La fortification hollandaise
(1815-1824)

Entre 1815 et 1824, les Hollandais entreprennent de fortifier Mons. L'enceinte communale est rasée afin de construire le projet dessiné par Van de Polder, l'ingénieur hollandais chargé de ce travail. La nouvelle place forte, terminée en 1824, couvre 238 ha.
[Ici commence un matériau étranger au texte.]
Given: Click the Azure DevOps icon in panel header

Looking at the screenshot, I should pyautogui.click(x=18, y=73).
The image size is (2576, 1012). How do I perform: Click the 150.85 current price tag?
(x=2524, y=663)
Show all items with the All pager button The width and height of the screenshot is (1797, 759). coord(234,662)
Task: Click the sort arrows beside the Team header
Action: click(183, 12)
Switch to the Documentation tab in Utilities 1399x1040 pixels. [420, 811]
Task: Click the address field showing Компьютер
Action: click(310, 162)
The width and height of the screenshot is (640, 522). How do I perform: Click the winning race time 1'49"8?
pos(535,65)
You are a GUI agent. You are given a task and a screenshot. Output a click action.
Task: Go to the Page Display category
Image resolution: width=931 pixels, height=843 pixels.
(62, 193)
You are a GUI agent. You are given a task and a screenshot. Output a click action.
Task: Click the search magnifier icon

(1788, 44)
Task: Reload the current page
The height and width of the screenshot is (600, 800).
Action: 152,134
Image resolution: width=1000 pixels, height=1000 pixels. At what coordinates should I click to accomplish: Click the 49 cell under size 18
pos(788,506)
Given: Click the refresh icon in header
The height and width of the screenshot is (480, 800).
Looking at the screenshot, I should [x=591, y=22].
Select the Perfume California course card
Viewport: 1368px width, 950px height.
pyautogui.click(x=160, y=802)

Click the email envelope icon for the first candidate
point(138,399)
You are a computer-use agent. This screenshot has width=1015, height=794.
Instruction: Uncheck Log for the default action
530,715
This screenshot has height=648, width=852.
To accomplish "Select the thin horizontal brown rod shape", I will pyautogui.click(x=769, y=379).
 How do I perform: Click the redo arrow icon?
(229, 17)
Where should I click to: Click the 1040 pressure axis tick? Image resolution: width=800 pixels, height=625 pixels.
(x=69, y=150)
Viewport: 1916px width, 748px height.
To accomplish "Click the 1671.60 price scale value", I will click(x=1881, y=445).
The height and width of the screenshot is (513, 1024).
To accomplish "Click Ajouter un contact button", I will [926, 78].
Mons est entourée d'une enceinte composée de 14 bastions précédés d'un fossé plein d'eau et d'un chemin couvert à glacis. Les bastions sont espacés les uns des autres de 350 m. Ce système rigoureux ne tient aucun compte des fortifications antérieures. Cela conduit à décaler les portes de Nimy et d'Havré par rapport aux rues qui y aboutissent. Une ceinture d'ouvrages détachés est destinée à la défense des voies de communication. Ceux-ci sont constitués de lunettes communiquant entre elles par des galeries creusées sous les chaussées, de demi-lunes et de tenailles casematées.

L'accès à la ville se fait désormais par 5 portes. Quatre ont été reconstruites dans un style monumental. Leurs frontons sont ornés d'une devise en latin. Seule la porte de Bertaimont a conservé son aspect originel, car elle a servi de point de départ à la construction de la nouvelle fortification.

Le système d'inondation est très étendu. Celui-ci est régulé à l'aide de 6 bassins qui peuvent être soit isolés soit mis en communication grâce à des écluses.

Van de Polder fait également construire un ensemble de bâtiments militaires résistants aux bombardements : casernes, écuries, magasin à vivre avec boulangerie, magasins à poudre, arsenal, laboratoire pour la préparation de la poudre.

L'ensemble est démoli en 1861 suite à la signature par Léopold Ier de la loi du 8 mai 1861 relative à la réorganisation de l'artillerie belge et au démembrement total de Mons.